Judges looking into the cause of the plane crash that killed president Juvenal Habyarimana have closed the case after 16 years of probe, effectively absolving Rwandan officials of blame.
Judges looking into the cause of the plane crash that killed president Juvenal Habyarimana have closed the case after 16 years of probe, effectively absolving Rwandan officials of blame.
A French inquiry, led by Judges Marc Travidic and Nathalie Poux, decided to end the investigation into the attack against the Falcon aircraft that occurred on April 6, 1994, while landing at Kigali airport.
They discredited previous findings by Judge Jean-Louis Bruguière, who had accused current Rwanda government officials of shooting down the plane.
The judges will give their final decision in three months, but it is not expected to change much.
"This decision is a very important step for the progress of the case,” Lef Forster and Bernard Maingain, lawyers representing government on the case, said in a statement.
"Judge Bruguière handled the proceedings and accused the Rwanda Patriotic Front of being behind the attack. The defence for the Rwandan individuals implicated by the judge was able to demonstrate that the facts and evidence on which judge Bruguière had relied were erroneous, false and forged,” the lawyers said.
Bruguière began his investigation on March 27, 1998, following a complaint submitted on August 31, 1997, by the daughter of the co-pilot of Habyarimana’s plane, Jean-Pierre Minaberry.
Justice minister Johnston Busingye welcomed the findings.
"We have maintained from the onset that the truth will prevail. One of the greatest manipulations and perversions of French justice is inevitably crashing to its end,” Busingye said.
"Trevedic’s closure decision demonstrates that Bruguiere’s case was a deliberate travesty on both facts and evidence.”
Forster and Maingan said all of the direct testimonies given to Bruguière were false and the indirect testimonies were made by opponents of the Rwandan government and contributed nothing to the progress of the investigation.
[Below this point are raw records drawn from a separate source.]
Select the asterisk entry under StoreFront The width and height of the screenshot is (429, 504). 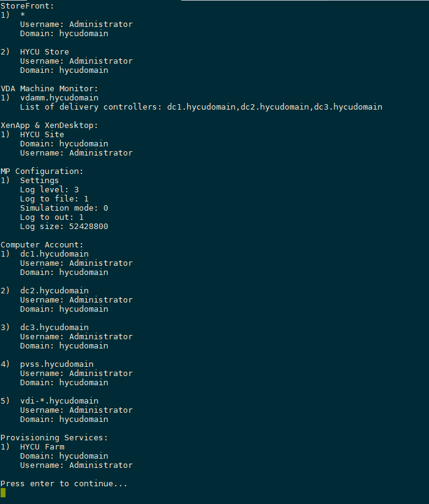pos(23,15)
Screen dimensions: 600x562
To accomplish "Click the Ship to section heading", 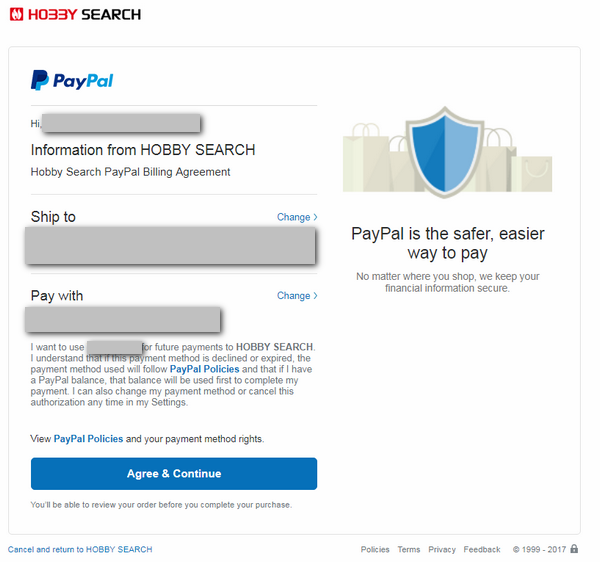I will click(x=53, y=217).
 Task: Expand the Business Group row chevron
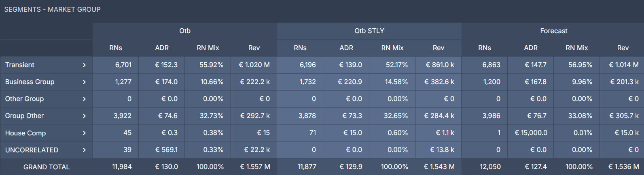coord(84,82)
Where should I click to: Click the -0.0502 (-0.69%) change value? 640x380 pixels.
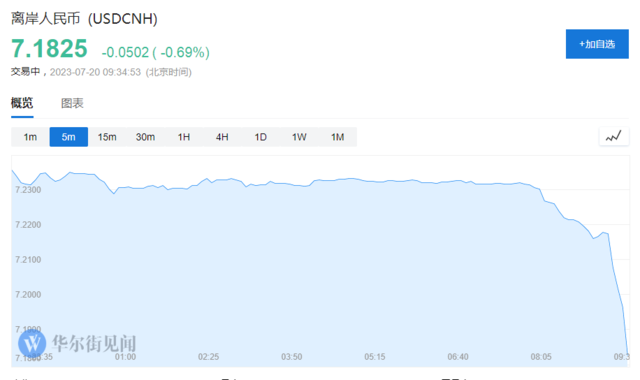(x=156, y=53)
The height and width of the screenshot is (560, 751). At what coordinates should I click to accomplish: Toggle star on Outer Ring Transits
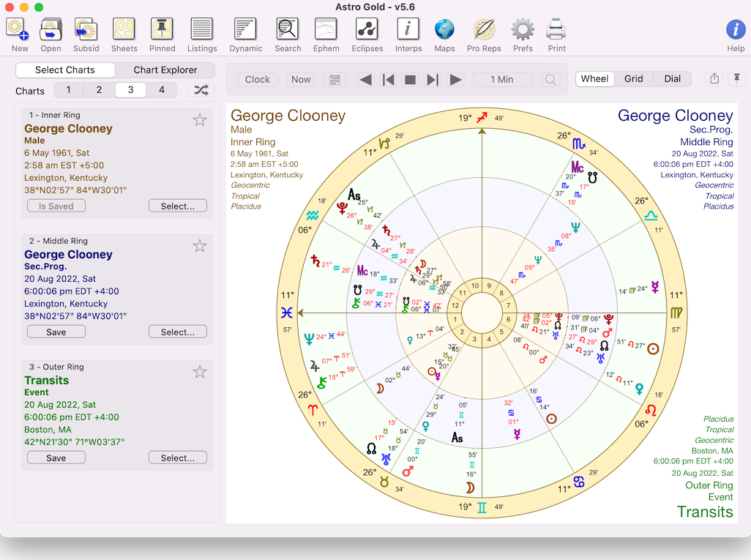200,372
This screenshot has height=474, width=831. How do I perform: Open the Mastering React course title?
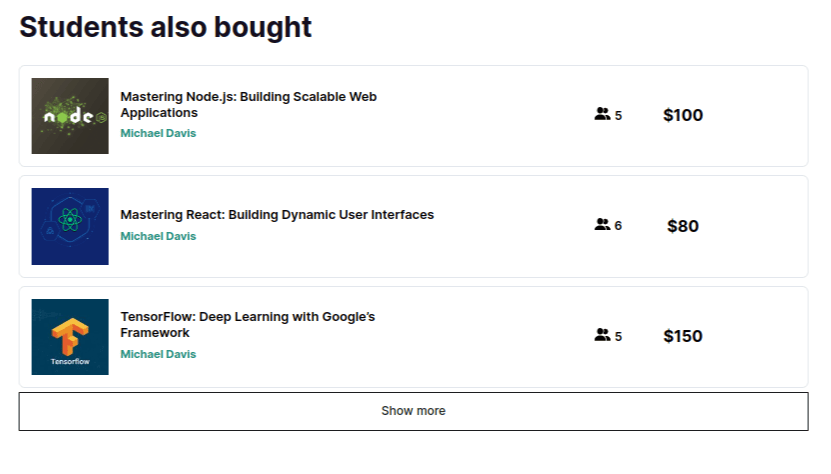(x=277, y=215)
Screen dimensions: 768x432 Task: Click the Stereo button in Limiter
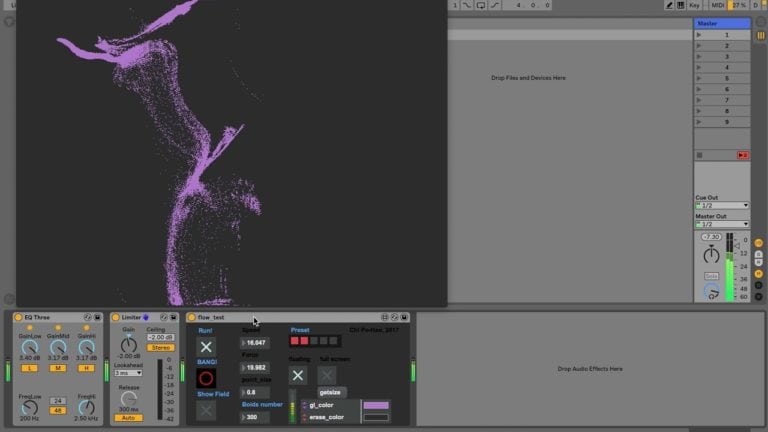(x=161, y=348)
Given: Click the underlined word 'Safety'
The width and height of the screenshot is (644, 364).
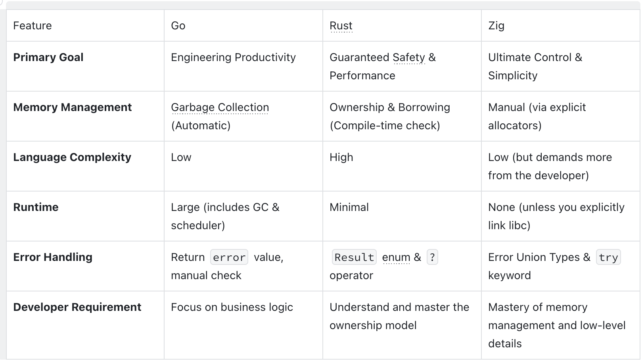Looking at the screenshot, I should 408,57.
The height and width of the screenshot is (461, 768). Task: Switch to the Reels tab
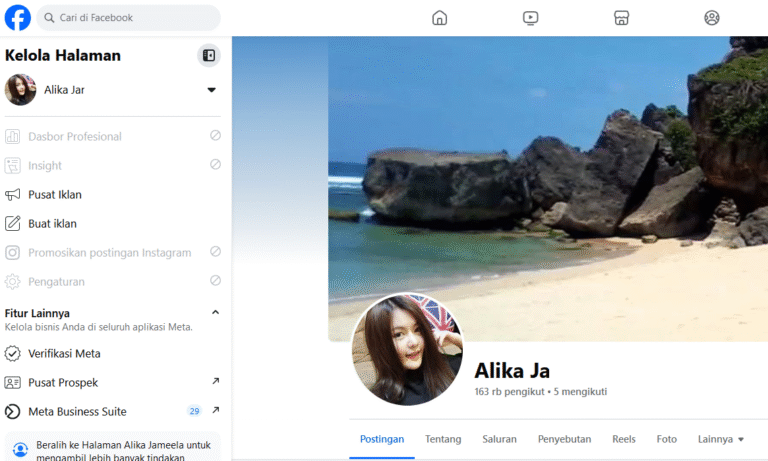623,439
"An independent examination conducted on site led to the conclusion that the hypothesis of the Masaka shooting zone evoked by the principal accusers was incorrect, and that the shooting zone was rather to be found at camp Kanombe or its immediate vicinity, a shooting zone which was inaccessible to RPF forces at the time, a fact recently confirmed by General Roméo Dallaire,” they said.
"The investigation should have focused on the Hutu extremists’ camp, which the Bruguière investigation failed to do.”
‘Worst manipulation’
They added that trying to put blame on the very people who put an end to the Genocide and whose family members were among the dead was one of the worst manipulations in French judicial history.
"In so doing, those who manipulated the French courts aimed to prevent the investigation from focusing on the camp held by Hutu extremists and their accomplices, including in France, the same individuals who successfully carried out the coup started on April 6, 1994, and installed a genocidal government following the assassination of the Prime Minister and the President of the Constitutional Council by the presidential guard at the time when the aforementioned individuals were to form an interim government,” the statement says.
The lawyers stress that the manipulation of the French courts prevented them from asking the difficult questions with regard to the attack against the aircraft, the coup and the 1994 Genocide, all of which implicate Rwandan genocidaires and their accomplices in France.
"It also helped to trigger unprecedented media attention aimed at blaming Rwanda’s Tutsi community and its leaders and at destabilising Rwanda internationally for purposes that remain unclear.”
However, Forster and Maingain pointed out that "facts are stubborn” and the truth was gradually coming to light.
"The defence, which has been very patient, now awaits the case’s timely dismissal, as soon as possible, in favour of the persons named in unjustified arrest warrants that were very appropriately lifted by the examining magistrates.”
The lawyers also called for all those wrongly accused to file complaints against those who perverted justice.
"There can be no compromises in this regard, out of respect for the millions of victims of the perpetrators of the Genocide and of their accomplices, regardless of where they might be,” they conclude.
The case
Bruguière’s case started crumbling in January 2009, after the arrest of former Rwandan Chief of State Protocol, Rose Kabuye, in Germany. Previously, experts also poured scorn on Bruguière’s analysis as, they noted, it was seriously flawed and politically motivated.
Journalist Christophe Boltanski, in March 2009, asserted that Bruguière built his case under the shadow of the French secret service, and said the whole plot was hatched, in 2003, at the French Embassy in Uganda’s capital, Kampala.